#### PROVIDED DATA:
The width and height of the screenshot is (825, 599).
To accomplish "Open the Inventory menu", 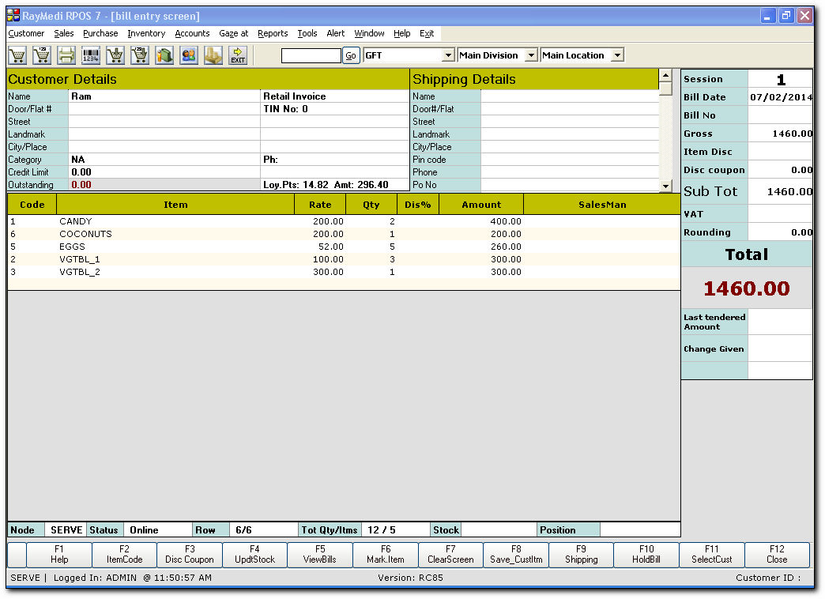I will click(x=146, y=33).
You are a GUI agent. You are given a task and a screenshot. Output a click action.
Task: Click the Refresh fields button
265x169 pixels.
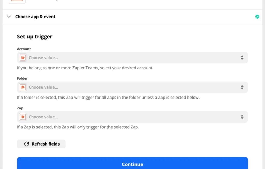pos(41,144)
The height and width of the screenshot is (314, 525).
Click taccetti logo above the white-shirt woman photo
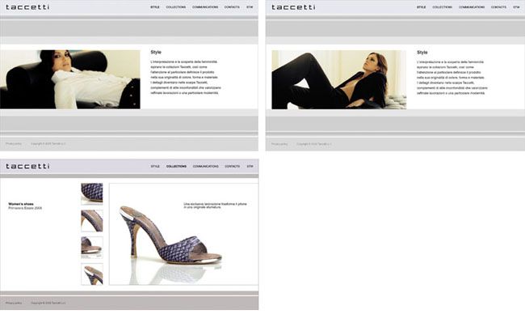pos(27,7)
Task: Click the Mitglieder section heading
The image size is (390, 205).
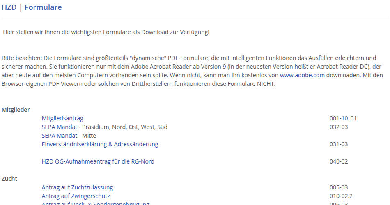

#### TASK:
Please determine how many lines of the listing above include the word "width" and state only that number.

#### REPLY:
2